One thing that mutual fund mangers and politicians have in common is getting fired. Case in point a fund manager is so concerned about short-term performance that they forget who is important their clients. Instead of going with the best decisions they tend to go with the crowd or index themselves against a specific benchmark again not keeping in mind what the best strategy really is. A politician is constantly consumed and worried about getting re-elected. They're afraid to make the tough calls that might upset you the constituents even though it is the right decision for the country. So at the end of the day the manager and politician have an A) fear of getting fired which prevents them from making the right decision and B) failing you the client or citizen by there lack of conviction to do what is best.
Although we measure both short-term and long-term performance at DWCM and the fund we manage we aren't afraid to make calls that go against the herd and we don't worry about getting fired. We are focused on our strategies and objectives and doing what is right for the client.
With that said here are the key take aways via Mauldin's letter
- “As a businessman, I would rather pay higher taxes on profits than to have no profits at all. Just tell me the rules and I will figure out how to adjust. A Depression 2 would mean 20% unemployment (at least) and a real lost decade, with the Boomer generation trying to figure out how to deal with no money and no jobs and being old.
- The growing debt and the deficit is a deadly cancer on the economy. It will deliver a mortal blow to the economy if not dealt with. As I recently experienced in my family, it is better to deal with a cancer as soon as possible. Putting off treatment will not make the cancer go away by itself, and the cancer of our debt is clearly growing and malignant. It will soon overwhelm our national economic body. But dealing with a cancer is not without cost and pain, whether on a real personal level or a metaphorical national level.
- The hard reality is that the rich just don’t make enough to cover our current deficit. If we raised taxes to something like 60% on the top 10% of income earners, not just the 1%, we might get enough tax revenue, if the “rich” cooperated by making the same income they do now. That type of tax rate is just not politically feasible under any conceivable elected Congress.

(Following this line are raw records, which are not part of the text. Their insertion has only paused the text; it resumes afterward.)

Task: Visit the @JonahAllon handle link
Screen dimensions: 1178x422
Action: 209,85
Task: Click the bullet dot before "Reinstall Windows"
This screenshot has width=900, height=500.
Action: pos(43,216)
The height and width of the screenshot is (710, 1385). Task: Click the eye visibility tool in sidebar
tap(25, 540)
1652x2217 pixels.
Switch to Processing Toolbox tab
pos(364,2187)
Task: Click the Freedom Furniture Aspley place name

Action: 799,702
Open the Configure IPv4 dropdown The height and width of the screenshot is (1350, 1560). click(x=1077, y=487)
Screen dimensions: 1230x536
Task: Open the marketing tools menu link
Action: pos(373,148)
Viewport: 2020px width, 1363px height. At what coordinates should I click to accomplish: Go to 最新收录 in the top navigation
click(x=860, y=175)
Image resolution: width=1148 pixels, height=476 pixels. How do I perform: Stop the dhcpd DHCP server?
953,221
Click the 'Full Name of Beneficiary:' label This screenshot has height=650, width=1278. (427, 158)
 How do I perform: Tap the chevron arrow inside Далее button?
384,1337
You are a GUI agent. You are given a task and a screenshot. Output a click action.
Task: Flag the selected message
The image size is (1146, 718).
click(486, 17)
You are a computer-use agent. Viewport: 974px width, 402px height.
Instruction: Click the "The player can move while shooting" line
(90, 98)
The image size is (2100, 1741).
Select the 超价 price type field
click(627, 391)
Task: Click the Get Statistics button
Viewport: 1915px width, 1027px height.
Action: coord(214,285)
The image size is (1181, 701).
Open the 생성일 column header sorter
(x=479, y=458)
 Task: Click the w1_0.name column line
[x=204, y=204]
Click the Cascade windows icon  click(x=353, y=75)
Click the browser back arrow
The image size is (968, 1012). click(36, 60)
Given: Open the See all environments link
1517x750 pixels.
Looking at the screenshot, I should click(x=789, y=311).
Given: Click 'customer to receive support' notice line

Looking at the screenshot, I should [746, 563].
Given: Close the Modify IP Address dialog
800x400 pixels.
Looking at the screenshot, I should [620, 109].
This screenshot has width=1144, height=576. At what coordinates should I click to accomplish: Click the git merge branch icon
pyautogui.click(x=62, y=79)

- There is NO bipartisan compromise solution that will make any of us happy in its details, no matter what your political views. That is why it is called a compromise, and that is what is needed.
- Never let a good crisis go to waste. The tax code as it currently stands is just unworkable. There are too many special interests and it is too complex. It assumes government knows best how to allocate capital by all the “tax expenditures” (tax breaks) that are in it. Let’s use this crisis as a perfect time to radically reform the tax code.
- Income measures what you contribute to society and spending measures what you take from it.
- What society wants (and needs) is more income, as that grows tax revenues and general wealth. Consumption – what you get from society – is taxed. We don’t just need to tax millionaires more, we need more millionaires that we can tax. And you get that by encouraging growth in the economy.